• TEXT EXTRACT:
---+---

Culturally Relevant

New and Recent Gothic Horror

Leah Rachel von Essen

Senior Contributor

Leah Rachel von Essen reviews genre-bending fiction for Booklist, and writes regularly as a senior contributor at Book Riot. Her blog While Reading and Walking has over 10,000 dedicated followers over several social media outlets, including Instagram. She writes passionately about books in translation, chronic illness and bias in healthcare, queer books, twisty SFF, and magical realism and folklore. She was one of a select few bookstagrammers named to NewCity’s Chicago Lit50 in 2022. She is an avid traveler, a passionate fan of women’s basketball and soccer, and a lifelong learner. Twitter: @reading_while

What is gothic lit exactly? People are sometimes torn — but there are certain commonalities. The main character is usually isolated, either in a mansion or cottage or boarding school, or in a world of characters who have knowledge they can’t access, or both. There are secrets. There’s a creeping, a suspense. The big twists will be saved for the end, because in the gothic narrative, the whole point is the dread, the certainty that something is wrong — the impossibility of being able to prove it.

In recent years, the gothic genre — once considered the realm of white, Victorian-era protagonists — has had a resurgence as writers use the ideas of isolation and unforgiving communities in new ways. You pull up to a dark mansion, a Mexican woman, the guest of a white British family with their own secrets. You’re a woman in a misogynist world that won’t share its rumors with you. You’re young and followed by ghosts that you can’t shake, that your family won’t let you shake. Inaccessibility, isolation, fear, have all caught hold in new versions of the gothic genre (Get Out is prime gothic horror).

So this October…join the party. The eerie party. A party with punch that doesn’t taste quite right, and you can’t find the friend you came with, and the people keep giving you weird looks. A party where you aren’t quite sure how you’re getting home. Come on in…it’s fun!

---+---

• WRITTEN REQUEST A: Rescale the records, starting at the line that contains "Bell Schedule (51, 126)" and ending at the last line of the records, both ends included. Write all of those lines out again, requests included, but multiply each answer coordinate by 0.8 and round it to a whole number, with halves rounded up. Leave the pictures out.

(Pointing entries for documents and screenshots)
---+---

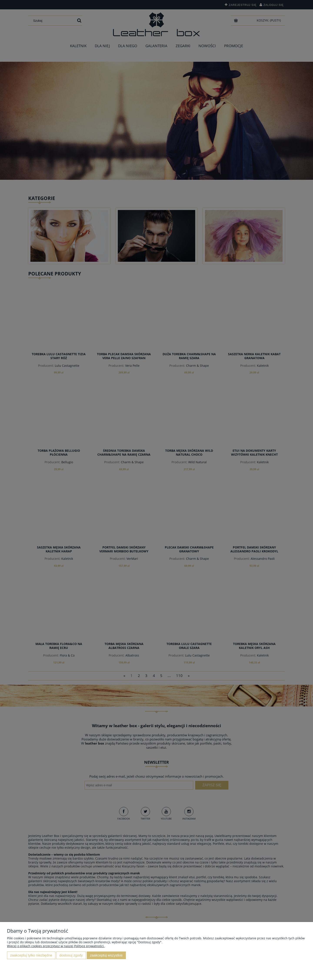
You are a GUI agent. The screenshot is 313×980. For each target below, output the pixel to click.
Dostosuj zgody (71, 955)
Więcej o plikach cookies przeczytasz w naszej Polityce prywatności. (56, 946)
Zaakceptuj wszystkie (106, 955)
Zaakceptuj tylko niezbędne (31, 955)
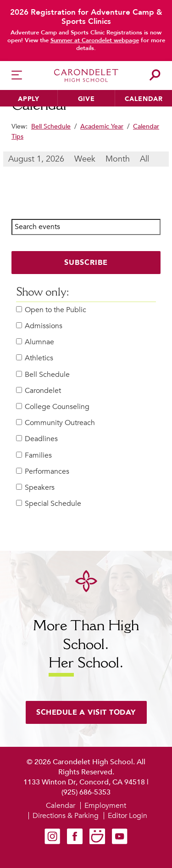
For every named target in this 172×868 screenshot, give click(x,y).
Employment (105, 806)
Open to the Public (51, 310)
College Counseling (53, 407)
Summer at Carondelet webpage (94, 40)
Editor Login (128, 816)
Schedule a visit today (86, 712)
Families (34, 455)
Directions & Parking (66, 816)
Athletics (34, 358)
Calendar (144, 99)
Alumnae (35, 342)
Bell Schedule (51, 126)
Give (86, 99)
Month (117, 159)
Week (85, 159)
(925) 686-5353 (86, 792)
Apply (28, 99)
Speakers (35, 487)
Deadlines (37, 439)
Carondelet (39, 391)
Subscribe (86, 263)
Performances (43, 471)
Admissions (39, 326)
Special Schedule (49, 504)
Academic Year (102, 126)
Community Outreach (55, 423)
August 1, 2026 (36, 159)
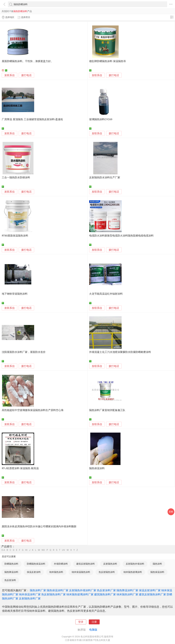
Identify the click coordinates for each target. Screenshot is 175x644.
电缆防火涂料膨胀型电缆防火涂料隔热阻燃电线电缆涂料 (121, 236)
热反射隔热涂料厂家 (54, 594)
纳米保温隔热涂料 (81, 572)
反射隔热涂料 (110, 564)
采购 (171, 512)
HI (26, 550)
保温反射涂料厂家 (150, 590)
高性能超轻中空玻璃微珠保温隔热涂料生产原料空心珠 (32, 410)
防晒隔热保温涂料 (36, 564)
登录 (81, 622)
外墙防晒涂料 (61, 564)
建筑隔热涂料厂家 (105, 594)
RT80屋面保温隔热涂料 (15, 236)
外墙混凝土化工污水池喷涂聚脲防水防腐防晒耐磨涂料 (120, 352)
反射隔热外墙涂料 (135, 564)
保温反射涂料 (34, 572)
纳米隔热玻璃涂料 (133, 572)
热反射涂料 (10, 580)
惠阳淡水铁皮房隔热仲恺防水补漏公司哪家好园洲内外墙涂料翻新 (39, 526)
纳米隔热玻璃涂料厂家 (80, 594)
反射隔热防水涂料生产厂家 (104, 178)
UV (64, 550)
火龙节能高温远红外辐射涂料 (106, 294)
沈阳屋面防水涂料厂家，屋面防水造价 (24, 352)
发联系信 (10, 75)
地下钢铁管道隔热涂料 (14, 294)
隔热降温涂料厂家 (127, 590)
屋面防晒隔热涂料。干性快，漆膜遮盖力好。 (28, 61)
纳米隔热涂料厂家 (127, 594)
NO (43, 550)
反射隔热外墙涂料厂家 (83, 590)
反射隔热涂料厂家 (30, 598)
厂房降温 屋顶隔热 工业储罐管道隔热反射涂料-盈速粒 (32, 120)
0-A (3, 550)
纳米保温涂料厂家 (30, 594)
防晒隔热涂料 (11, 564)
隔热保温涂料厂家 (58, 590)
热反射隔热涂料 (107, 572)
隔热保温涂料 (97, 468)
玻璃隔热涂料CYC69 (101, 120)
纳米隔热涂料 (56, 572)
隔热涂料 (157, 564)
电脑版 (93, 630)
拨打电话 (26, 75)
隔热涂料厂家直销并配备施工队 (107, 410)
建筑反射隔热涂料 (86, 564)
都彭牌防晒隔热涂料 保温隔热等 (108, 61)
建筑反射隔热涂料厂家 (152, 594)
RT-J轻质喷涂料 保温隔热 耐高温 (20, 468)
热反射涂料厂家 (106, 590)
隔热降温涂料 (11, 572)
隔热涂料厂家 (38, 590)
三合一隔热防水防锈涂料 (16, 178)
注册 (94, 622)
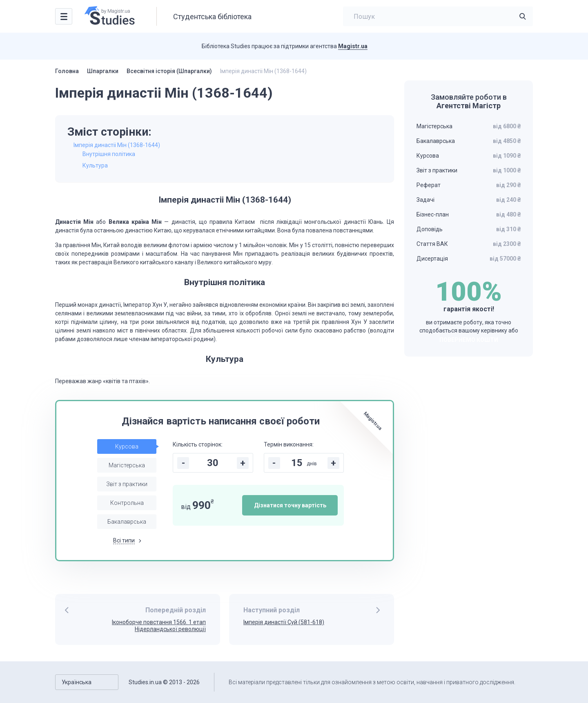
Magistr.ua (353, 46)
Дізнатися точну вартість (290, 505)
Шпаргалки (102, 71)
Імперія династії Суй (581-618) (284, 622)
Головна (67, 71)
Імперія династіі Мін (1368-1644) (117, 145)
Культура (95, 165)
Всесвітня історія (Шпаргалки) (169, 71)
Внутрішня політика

---+---

• WRITTEN REQUEST B: Retype a passage from the article on gothic horror, starting at the words "In recent years, the" and ending after the words "on in…it’s fun!".

• FINAL RESULT A:
Bell Schedule (41, 101)
Give (69, 79)
Month (94, 127)
Week (68, 127)
(925) 686-5353 (69, 634)
Apply (22, 79)
Speakers (28, 390)
Deadlines (30, 351)
Carondelet (31, 313)
Subscribe (69, 210)
Performances (34, 377)
Admissions (31, 261)
Special Schedule (39, 403)
Academic Year (82, 101)
Community Outreach (44, 338)
August 1, 2026 (29, 127)
Identify the click coordinates for each target. Screenshot is 175x644.
电缆防火涂料膨胀型电缆防火涂料隔热阻燃电线电缆涂料 (97, 189)
热反射隔热涂料厂家 (43, 475)
纳米保温隔热涂料 (65, 458)
反射隔热涂料 (88, 451)
采购 (137, 410)
HI (21, 440)
保温反射涂料厂家 (120, 472)
高性能超轻中空玻璃微珠保温隔热涂料生产原料空心珠 (26, 328)
防晒隔热保温涂料 (29, 451)
登录 (65, 498)
外墙防晒涂料 (49, 451)
建筑隔热涂料厂家 (84, 475)
RT80屋面保温隔热涂料 (12, 189)
外墙混凝土化工污水池喷涂聚脲防水防腐防晒耐磨涂料 (96, 282)
反射隔热外墙涂料 (108, 451)
保温反射涂料 (27, 458)
纳米隔热玻璃涂料 (106, 458)
热反射涂料 (8, 464)
惠阳淡水铁皮房隔热仲恺防水补漏公司哪家好园洲内外墙涂料翻新 (31, 421)
纳米隔热玻璃涂料厂家 (64, 475)
反射隔热防水涂料生产厂家 (83, 142)
UV (51, 440)
火龙节能高温远红外辐射涂料 (85, 235)
沈阳屋面防水涂料厂家，屋面防水造价 (19, 282)
发联系信 (8, 60)
地下钢铁管道隔热涂料 (11, 235)
隔热降温涂料厂家 (102, 472)
屋面防晒隔热涂料。干性快，漆膜遮盖力好。 (22, 49)
纳米隔热涂料厂家 (102, 475)
NO (34, 440)
反射隔热外墙涂料厂家 (66, 472)
反射隔热涂料厂家 (24, 478)
厂房降温 屋顶隔热 工业储罐管道隔热反射涂料-盈速粒 (26, 96)
0-A (2, 440)
纳米保温涂料厂家 (24, 475)
防晒隔热涂料 (9, 451)
隔热保温涂料厂家 (46, 472)
热反射隔热涂料 (86, 458)
隔热保温涂料 (78, 374)
玻璃隔热涂料CYC69 (81, 96)
纳米隔热涂料 (45, 458)
隔热涂料 (126, 451)
电脑版 (74, 504)
拨打电话 (21, 60)
隔热涂料厂家直销并配备施工队 (86, 328)
建筑反射隔热涂料 (69, 451)
都彭牌防晒隔热涂料 保温隔热等 (86, 49)
建筑反射隔热涂料厂家 (122, 475)
RT-J轻质喷涂料 保温隔热 耐高温 (16, 374)
热反射涂料厂家 (85, 472)
隔热降温涂料 (9, 458)
隔热涂料厂家 (30, 472)
三合一隔热防水防锈涂料 (13, 142)
注册 (75, 498)
Magistr.ua (282, 37)
Дізнатися точну вартість (232, 404)
Шпаргалки (82, 57)
Імперія династії Суй (581-618) (227, 498)
Головна (54, 57)
Імперія династіі Мін (1368-1644) (94, 116)
Культура (76, 132)
Всесвітня історія (Шпаргалки) (135, 57)
Внутрішня політика

• FINAL RESULT B:
In recent years, the gothic genre — once considered the realm of white, Victorian-era protagonists — has had a resurgence as writers use the ideas of isolation and unforgiving communities in new ways. You pull up to a dark mansion, a Mexican woman, the guest of a white British family with their own secrets. You’re a woman in a misogynist world that won’t share its rumors with you. You’re young and followed by ghosts that you can’t shake, that your family won’t let you shake. Inaccessibility, isolation, fear, have all caught hold in new versions of the gothic genre (Get Out is prime gothic horror).

So this October…join the party. The eerie party. A party with punch that doesn’t taste quite right, and you can’t find the friend you came with, and the people keep giving you weird looks. A party where you aren’t quite sure how you’re getting home. Come on in…it’s fun!